In my last two blog entries I have shown you the result of creating virtual denizens based on actual census data. I feel compelled to give a little bit more details on the simulation process as the generation of virtual denizens is only a small cog in the bigger picture of that simulation.
Let us start with the beginning, as the census data is based on people living address, we want to generate random locations in an area of interest where the home of the virtual denizens will be located. In our case we are generating locations around the greater Montréal area. First step is easy enough, we generate uniformly distributed latitude and longitude in the area of interest. However, peoples are not evenly distributed, so we need a way to achieve proper population density distribution. To achieve that we first query the Google API in order to obtain the postal code associated to the random location (this also has the side effect of removing most of the locations that are inside water body… we will not complain!). We still need a second transformation for the location information in order to obtain the census tract (the smallest area for which census information is available and corresponding to approximately 5000 peoples). That transformation can be achieved via a web page query provided by the Canadian census bureau. We can now look up the census information and keep random locations according to the actual population density, dropping extra locations. From that process we generated about 11000 virtual denizens home locations. As we need to drop a good proportion of the generated random locations and as we are throttled by the Google API in our query rate, this process alone can take many days.
Next step if what you saw the result of. From the census data, we generate a random Denizen for each of the retained home locations. The Canadian census data is complemented with the Québec statistical bureau for the age pyramid information. The overall picture is decorated with information obtained from a data bank providing the most popular first names and a similar one providing the most popular last names. Again, the result looks like the following:
Maxim Lavoie a Female of 27 year old, born in Quebec.
- Residence is located around coordinates: [45.4872,-73.4226], postal code: J3Y 4Z1.
- Phone number: +15146589535
- Attended No certificate, diploma or degree.
- Is currently working full-time on a rotating or other shift in Health occupations for the Health care and social assistance industry and goes to an usual place for work.
- Usually work/attend school on: Mon Tue Wed Thu Fri from 05h30 to 12h45 (including commute).
- Has an income of $60,000 to $79,999.
- Has a regular activity/hobby performed around coordinates: [45.4925,-73.4375] on: Mon Wed Thu from 15h00 to 16h00 (including commute).
- Usually move around by means of Car, truck or van – as a driver for a commute distance of 10.3 km to a location around coordinates: [45.4760,-73.3308].

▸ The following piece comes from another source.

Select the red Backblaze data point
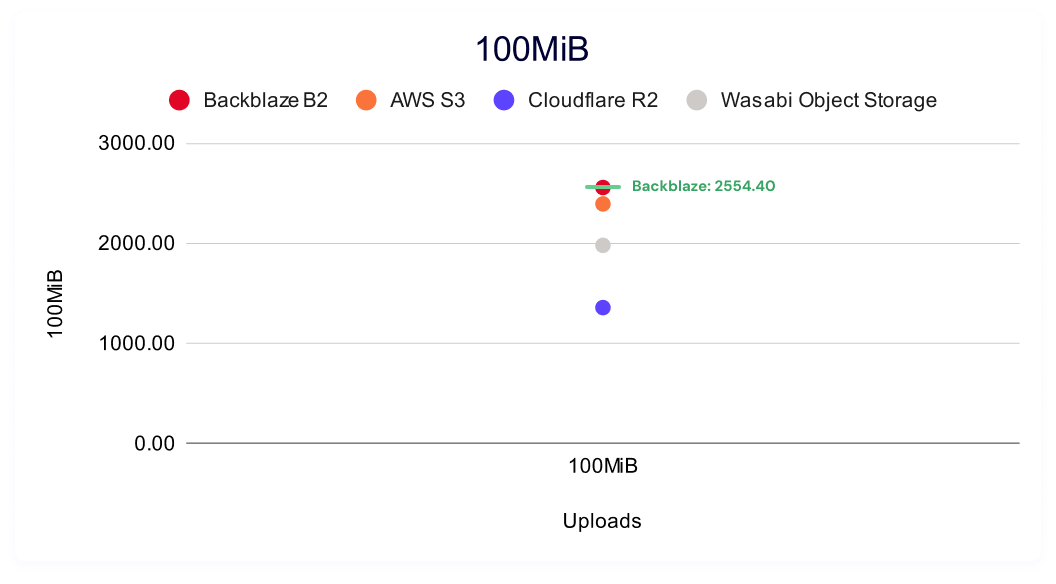The height and width of the screenshot is (584, 1056). (x=603, y=186)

- Usually sleep from 20h00 to 04h00.
Following that we have the basic statistical information defining a denizen, we now need to simulate their daily life. Google API now become a major bottleneck as the throttling of direction information between two points would make our simulation take too much time. So in order to remove that bottleneck we created from Google Map two low fidelity transit maps: one for cars (mainly highways and major roads) and one for public transit such as subway and trains. These Maps, combined with a shortest path finding algorithm enables us to simulate virtual denizen’s location with sufficient fidelity. For example, our virtual denizens will follow a straight path to the closest entry point on the low fidelity highway map and will then proceed along that path to the exit point, the closest point to their destination. From there they will complete their travel in straight line to their final destination. Walking and Bicycling will follow straight lines as approximation as they are usually shorter travels. Finally speed on and off highways/public transit network is dependant on the mode of transportation and the time of the day to simulate rush hours.
Fig. 1: Low Fidelity Subway and Train (left) and Highway (right) network.
Now we have the virtual denizen’s daily life simulated. We know who they are, where they are at every moment being it be home, work, usual hobby place, groceries/restaurant/… or in transit between those places. This is where I am currently at. My next steps are to use the Transmission Sites data I found on the web site of Innovation, Science and Economic Development Canada to determine which cell site they are currently using based on their location, generate mobile usage behavior based on their current activities and then simulate QoS experienced by the virtual denizens and other mobile network usage information in order to get a proper simulation of mobile usage in a metropolitan area.
For us the journey will not stop there. In parallel we are creating information dashboards and applying machine learning algorithm in order to digest that simulated data and show compelling insights about our virtual denizens. Eventually we hope to demonstrate it with real mobile network data, but let’s take one step at a time!